Translation also matters in organizations where the bottleneck is not in the sensing or classification, but in bureaucracy and decision support. Paola Kefallinos’ AI-enhanced Independent Government Cost Estimate project addresses a process that can take months and is often constrained by fragmented historical data and the challenge of securing the right technical context. Her work translates that slow, manually intensive acquisition workflow into a predictive pipeline built from a decade of DAF contract data, narrowing hundreds of variables into a smaller, more usable feature set and applying machine learning methods to estimate potential award value. The aim is not just speed for its own sake, but faster and more rigorous cost insight that helps acquisition teams move out of a reactive posture.

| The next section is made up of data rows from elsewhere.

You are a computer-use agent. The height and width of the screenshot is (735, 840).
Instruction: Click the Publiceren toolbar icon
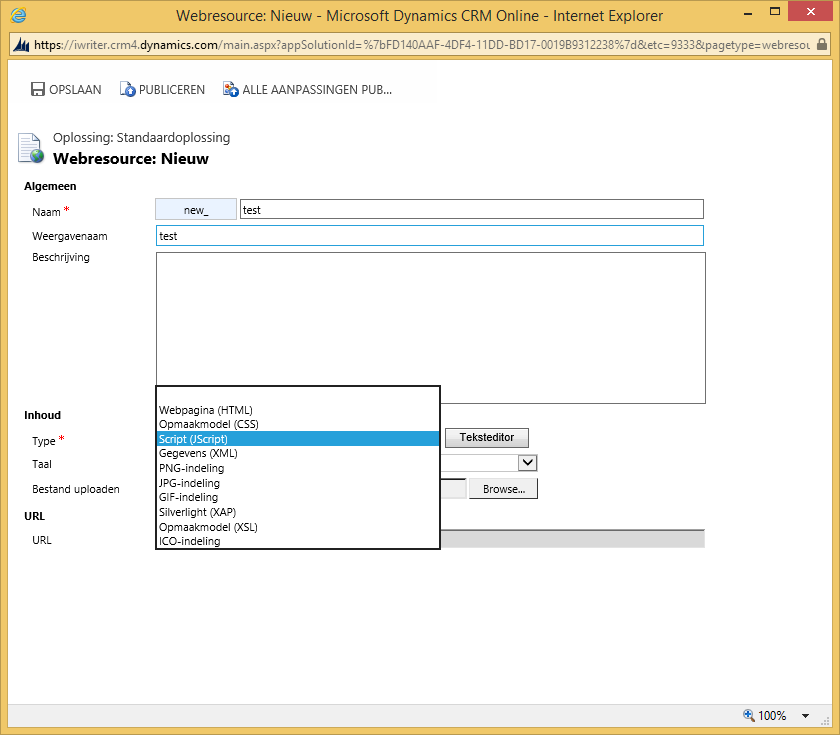coord(128,90)
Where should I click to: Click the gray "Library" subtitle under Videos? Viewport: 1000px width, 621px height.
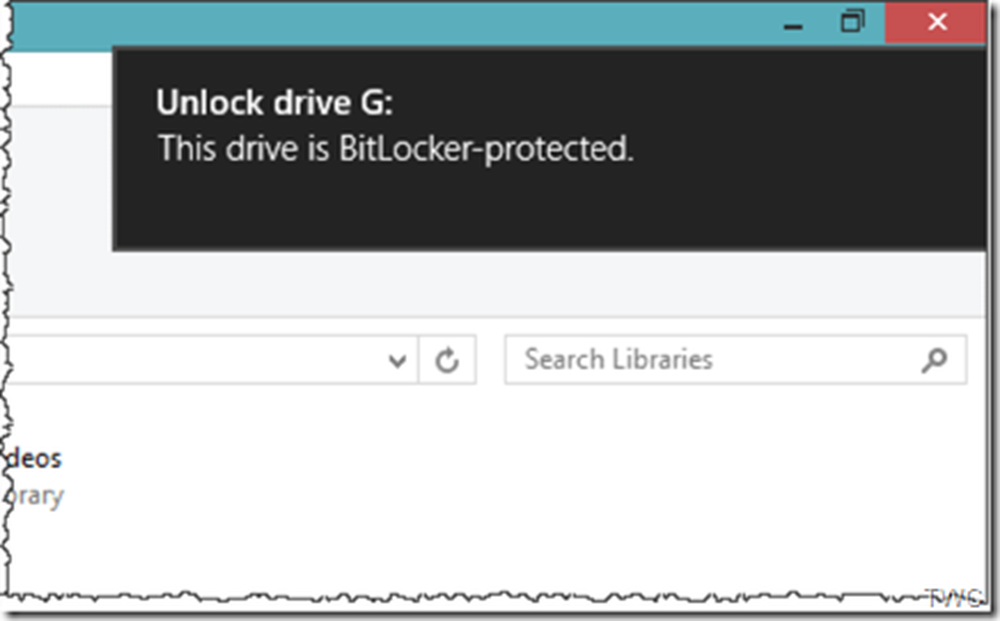click(x=36, y=495)
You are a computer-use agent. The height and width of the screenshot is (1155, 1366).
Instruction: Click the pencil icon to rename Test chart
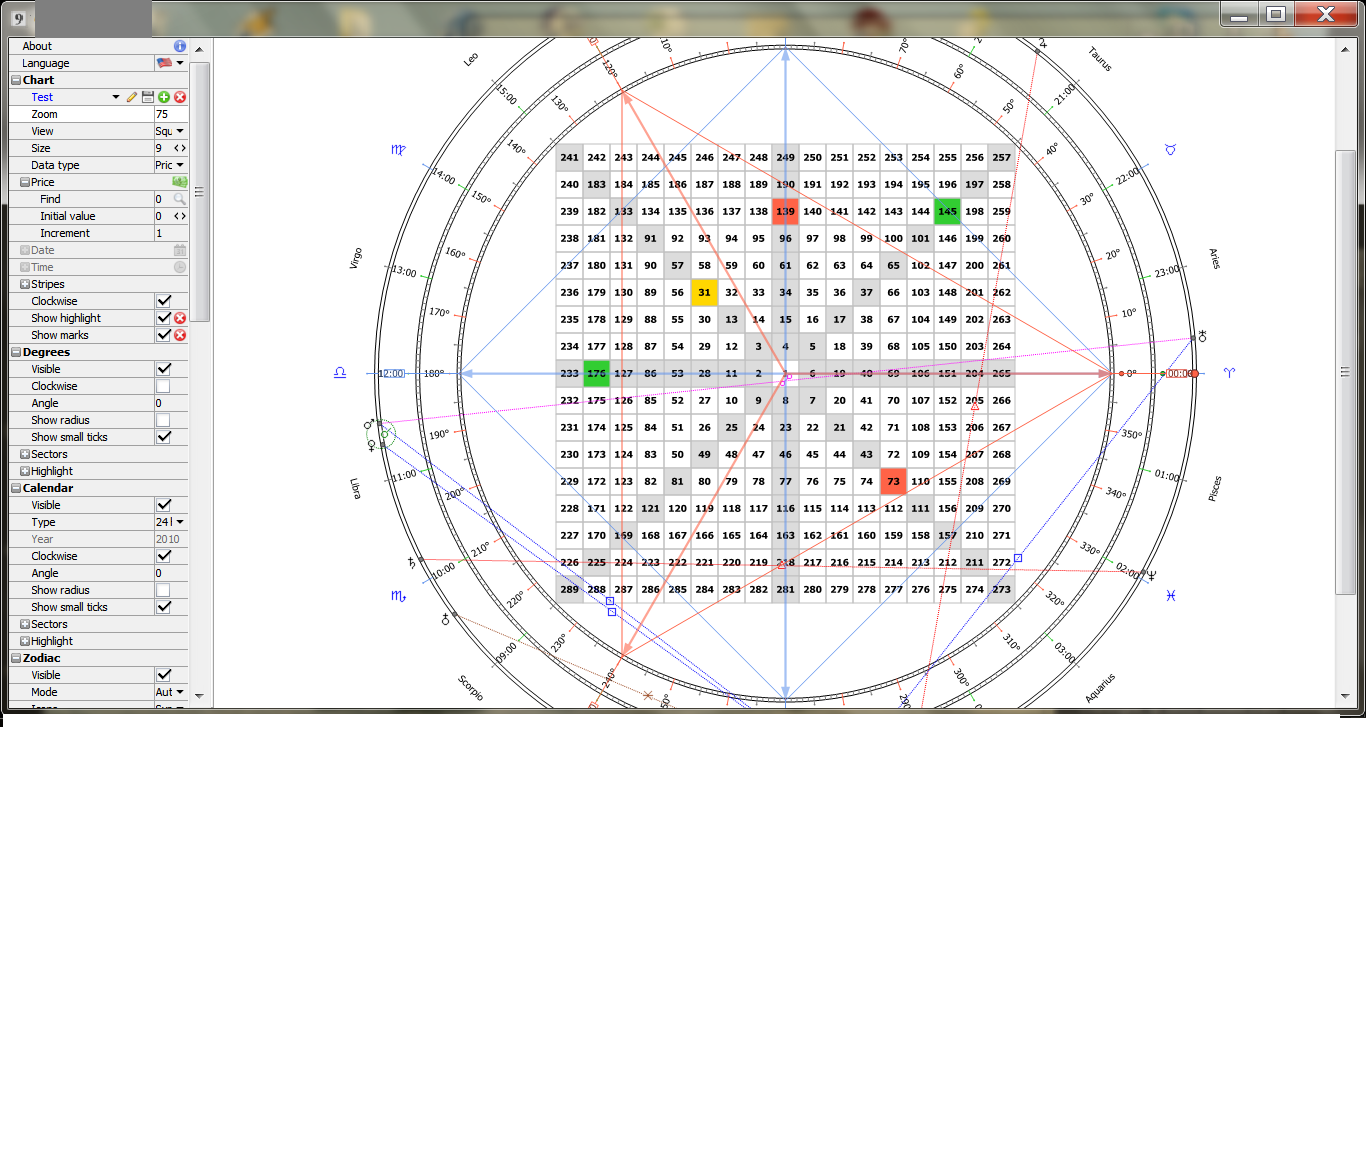pyautogui.click(x=131, y=96)
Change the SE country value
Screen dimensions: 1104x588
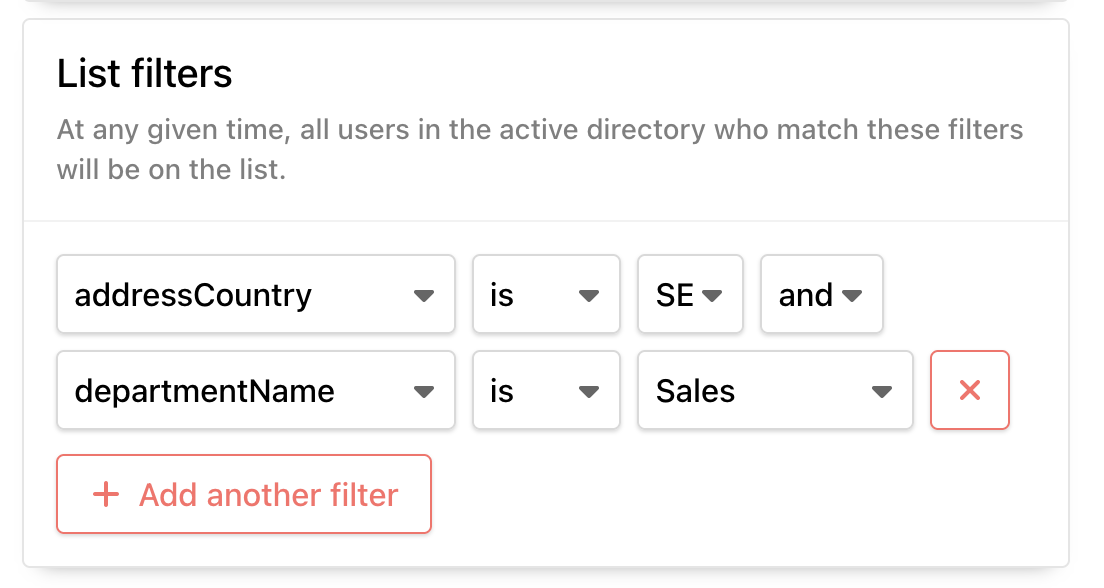pyautogui.click(x=690, y=294)
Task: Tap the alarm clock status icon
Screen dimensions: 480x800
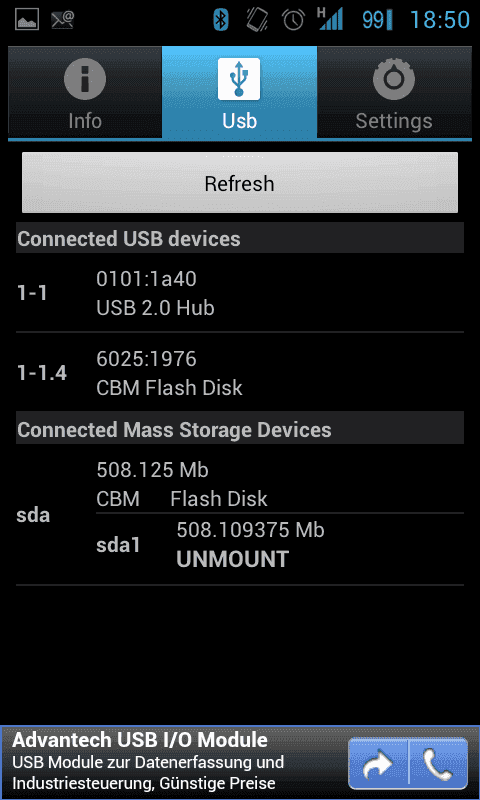Action: click(x=293, y=20)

In addition, Cohort 15 Phantom, Marine Joshua Yin is working on a Multi-Agent Legal Reasoning System offering another version of the same idea but at the intersection of policy, law, and AI. Military legal advisors must navigate a dense and evolving body of statutes, regulations, and case law, where the difficulty is not just finding information but ensuring that it remains authoritative and properly cited. Yin’s project translates plain-language legal questions into structured legal memoranda backed by verified sources. “The obvious first instinct is to say, ‘Use AI.’ but there’s a domain problem,” Yin said during his midpoint briefing. “If you want to convince someone that you’re right, you have to quote exactly where the law says it,” he said. His project bridges that technical possibility and institutional requirement by using AI for synthesis while simultaneously preserving legal traceability and compliance.

All of these projects showcase Phantoms distinctive value is not only technical experimentation. It is the development of Phantoms who can move between research environments and operational realities without losing sight of either. Whether the problem is scheduling, acquisition, hypersonic design, intelligence classification, or legal reasoning, the innovation lies in the translation itself. These Phantoms understand the mission well enough to frame the right problem, then shape their technical solutions to fit the real-world context in which it must be used.

These projects are examples of what happens when operational experience, research methods, and mission needs are brought into deliberate alignment. These translations aren’t occurring in the abstract arena, but in the space between research and operations, where translation becomes the innovation.